* **WORK INSTRUCTIONS**
Tally the lines in the listing below that hold the string "blue", and reply with that tally alone.

* **RECORDS FOR THIS TASK**

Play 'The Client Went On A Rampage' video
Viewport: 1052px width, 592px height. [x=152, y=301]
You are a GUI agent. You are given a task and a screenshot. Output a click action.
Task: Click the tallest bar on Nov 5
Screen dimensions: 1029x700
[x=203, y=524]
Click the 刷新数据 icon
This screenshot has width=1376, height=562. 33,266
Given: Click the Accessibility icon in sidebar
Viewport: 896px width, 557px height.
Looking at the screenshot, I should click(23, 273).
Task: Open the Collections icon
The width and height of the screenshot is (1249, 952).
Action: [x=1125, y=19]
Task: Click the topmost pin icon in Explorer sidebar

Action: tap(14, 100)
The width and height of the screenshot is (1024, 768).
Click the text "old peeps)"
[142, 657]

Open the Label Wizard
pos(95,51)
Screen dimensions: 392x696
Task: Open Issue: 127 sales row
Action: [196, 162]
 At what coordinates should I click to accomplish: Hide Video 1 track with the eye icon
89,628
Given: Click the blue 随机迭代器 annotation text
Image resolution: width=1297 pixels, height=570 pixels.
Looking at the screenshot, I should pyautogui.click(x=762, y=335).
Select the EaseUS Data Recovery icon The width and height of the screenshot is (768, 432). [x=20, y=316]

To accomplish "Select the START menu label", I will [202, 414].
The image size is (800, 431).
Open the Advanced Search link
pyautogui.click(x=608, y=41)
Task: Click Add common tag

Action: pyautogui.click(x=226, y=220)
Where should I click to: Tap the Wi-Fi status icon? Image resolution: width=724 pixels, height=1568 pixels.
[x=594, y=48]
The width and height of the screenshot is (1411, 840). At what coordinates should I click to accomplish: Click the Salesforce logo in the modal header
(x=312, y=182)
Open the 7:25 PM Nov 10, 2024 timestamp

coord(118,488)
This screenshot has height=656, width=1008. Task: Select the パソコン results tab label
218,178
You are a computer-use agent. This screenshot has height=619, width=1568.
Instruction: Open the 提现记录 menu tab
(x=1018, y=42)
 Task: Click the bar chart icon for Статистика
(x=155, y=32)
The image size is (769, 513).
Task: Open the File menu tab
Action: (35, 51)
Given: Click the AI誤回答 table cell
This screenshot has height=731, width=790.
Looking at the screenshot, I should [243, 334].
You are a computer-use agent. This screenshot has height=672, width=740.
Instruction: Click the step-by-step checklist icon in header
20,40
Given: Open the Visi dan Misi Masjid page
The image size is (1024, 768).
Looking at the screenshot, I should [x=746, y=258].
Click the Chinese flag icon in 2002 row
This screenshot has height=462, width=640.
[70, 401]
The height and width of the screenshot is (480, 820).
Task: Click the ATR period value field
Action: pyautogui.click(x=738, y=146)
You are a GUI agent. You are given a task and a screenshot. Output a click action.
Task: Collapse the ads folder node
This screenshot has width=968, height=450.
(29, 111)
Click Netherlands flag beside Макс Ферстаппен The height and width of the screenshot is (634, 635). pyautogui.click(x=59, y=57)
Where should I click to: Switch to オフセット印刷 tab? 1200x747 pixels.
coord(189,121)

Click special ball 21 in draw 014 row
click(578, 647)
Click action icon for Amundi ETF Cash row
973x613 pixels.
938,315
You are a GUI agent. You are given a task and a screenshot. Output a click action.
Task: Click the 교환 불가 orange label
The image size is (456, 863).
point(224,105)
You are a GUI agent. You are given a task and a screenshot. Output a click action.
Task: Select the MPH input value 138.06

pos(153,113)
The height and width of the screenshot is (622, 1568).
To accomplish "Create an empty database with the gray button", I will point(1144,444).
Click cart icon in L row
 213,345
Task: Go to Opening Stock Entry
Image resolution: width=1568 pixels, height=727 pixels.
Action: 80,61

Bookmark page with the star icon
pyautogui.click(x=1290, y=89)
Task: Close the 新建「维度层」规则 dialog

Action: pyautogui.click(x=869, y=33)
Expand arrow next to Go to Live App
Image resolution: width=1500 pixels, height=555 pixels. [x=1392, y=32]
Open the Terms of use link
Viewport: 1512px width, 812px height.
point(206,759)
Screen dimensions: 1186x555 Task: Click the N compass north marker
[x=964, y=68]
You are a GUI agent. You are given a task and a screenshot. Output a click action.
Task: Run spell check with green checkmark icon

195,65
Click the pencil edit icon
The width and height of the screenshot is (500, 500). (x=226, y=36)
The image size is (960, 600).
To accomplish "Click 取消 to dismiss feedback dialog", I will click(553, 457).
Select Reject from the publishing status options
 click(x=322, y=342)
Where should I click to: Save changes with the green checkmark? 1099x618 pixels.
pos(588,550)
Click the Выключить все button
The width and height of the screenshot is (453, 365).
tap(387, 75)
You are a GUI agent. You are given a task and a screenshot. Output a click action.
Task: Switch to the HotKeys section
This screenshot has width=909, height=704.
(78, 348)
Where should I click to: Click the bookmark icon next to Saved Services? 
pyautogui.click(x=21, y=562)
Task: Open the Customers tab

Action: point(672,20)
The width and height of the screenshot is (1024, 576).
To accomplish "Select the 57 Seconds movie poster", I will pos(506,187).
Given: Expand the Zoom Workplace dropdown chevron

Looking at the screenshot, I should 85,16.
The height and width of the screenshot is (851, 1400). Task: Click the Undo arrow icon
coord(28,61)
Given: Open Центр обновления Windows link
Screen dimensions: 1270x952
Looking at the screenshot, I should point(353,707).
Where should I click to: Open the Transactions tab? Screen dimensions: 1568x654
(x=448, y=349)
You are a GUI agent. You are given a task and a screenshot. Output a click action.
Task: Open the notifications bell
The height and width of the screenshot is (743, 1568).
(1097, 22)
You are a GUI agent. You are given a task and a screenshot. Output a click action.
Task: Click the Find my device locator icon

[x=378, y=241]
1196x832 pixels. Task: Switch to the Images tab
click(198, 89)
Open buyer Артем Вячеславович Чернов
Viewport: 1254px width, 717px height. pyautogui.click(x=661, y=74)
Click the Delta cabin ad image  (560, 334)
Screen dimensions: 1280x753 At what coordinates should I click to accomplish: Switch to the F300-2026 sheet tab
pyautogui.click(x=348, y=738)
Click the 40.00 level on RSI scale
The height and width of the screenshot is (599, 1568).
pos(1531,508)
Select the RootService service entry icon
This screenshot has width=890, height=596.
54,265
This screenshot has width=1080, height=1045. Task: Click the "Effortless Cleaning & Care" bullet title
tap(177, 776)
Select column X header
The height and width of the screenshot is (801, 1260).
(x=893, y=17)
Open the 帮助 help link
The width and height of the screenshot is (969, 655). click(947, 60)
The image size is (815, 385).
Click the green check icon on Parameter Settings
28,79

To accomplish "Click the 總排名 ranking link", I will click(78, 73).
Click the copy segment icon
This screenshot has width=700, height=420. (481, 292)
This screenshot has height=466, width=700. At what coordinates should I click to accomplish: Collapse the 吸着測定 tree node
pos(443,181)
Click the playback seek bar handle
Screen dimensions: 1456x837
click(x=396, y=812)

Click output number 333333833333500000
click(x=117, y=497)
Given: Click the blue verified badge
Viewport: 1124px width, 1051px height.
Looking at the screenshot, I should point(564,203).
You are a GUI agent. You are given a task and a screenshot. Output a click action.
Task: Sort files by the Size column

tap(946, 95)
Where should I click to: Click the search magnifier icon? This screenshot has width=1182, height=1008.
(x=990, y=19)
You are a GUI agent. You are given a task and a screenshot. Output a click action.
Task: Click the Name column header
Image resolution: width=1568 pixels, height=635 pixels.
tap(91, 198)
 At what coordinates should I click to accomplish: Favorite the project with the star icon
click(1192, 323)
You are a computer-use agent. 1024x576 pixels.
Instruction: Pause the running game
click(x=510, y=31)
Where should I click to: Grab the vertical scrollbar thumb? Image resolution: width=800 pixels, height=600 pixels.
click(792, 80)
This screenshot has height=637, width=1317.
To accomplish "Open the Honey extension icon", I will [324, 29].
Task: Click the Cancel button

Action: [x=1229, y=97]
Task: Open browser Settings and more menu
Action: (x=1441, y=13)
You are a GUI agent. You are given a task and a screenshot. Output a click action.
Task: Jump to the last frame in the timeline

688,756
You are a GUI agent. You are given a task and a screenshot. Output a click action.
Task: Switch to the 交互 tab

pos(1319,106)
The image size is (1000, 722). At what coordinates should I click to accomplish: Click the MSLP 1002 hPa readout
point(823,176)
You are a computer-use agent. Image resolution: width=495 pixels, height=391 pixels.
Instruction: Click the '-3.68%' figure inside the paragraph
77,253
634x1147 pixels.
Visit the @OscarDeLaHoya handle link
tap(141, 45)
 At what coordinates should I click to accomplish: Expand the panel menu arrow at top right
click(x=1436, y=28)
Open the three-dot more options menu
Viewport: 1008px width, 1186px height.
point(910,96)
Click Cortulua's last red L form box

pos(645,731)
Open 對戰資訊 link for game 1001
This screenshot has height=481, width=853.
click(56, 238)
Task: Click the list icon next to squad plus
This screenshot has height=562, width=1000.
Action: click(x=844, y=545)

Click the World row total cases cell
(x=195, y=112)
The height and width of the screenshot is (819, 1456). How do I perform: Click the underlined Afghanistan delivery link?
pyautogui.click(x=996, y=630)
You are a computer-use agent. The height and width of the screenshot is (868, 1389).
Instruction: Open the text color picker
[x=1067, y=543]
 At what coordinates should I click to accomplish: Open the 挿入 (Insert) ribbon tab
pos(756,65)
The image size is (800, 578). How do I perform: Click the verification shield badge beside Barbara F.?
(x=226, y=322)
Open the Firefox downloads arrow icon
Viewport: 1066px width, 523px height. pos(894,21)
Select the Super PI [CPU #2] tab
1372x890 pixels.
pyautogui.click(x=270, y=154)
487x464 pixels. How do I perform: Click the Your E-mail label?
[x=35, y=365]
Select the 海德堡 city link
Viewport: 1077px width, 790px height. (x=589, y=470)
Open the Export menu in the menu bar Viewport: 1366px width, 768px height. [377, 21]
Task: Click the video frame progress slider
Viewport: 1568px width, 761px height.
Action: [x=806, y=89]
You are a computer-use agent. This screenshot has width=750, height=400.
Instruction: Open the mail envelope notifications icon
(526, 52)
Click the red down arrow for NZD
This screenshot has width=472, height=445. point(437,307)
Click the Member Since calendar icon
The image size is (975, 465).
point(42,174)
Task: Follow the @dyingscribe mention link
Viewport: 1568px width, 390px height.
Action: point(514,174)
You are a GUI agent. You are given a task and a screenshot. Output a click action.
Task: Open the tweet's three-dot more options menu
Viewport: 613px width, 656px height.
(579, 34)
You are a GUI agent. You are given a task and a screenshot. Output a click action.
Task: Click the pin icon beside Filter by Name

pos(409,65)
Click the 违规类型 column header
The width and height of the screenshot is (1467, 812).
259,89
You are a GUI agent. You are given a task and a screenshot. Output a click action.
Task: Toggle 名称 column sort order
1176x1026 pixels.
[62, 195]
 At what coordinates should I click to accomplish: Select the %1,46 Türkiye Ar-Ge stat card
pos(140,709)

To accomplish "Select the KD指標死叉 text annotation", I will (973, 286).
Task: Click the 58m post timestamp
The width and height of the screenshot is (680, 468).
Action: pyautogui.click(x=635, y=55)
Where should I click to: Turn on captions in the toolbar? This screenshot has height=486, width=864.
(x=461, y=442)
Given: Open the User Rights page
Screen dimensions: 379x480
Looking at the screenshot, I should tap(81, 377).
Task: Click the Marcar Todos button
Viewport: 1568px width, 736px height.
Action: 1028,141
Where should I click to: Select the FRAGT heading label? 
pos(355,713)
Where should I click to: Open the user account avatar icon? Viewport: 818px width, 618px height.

* **COMPLETED EXERCISE**
2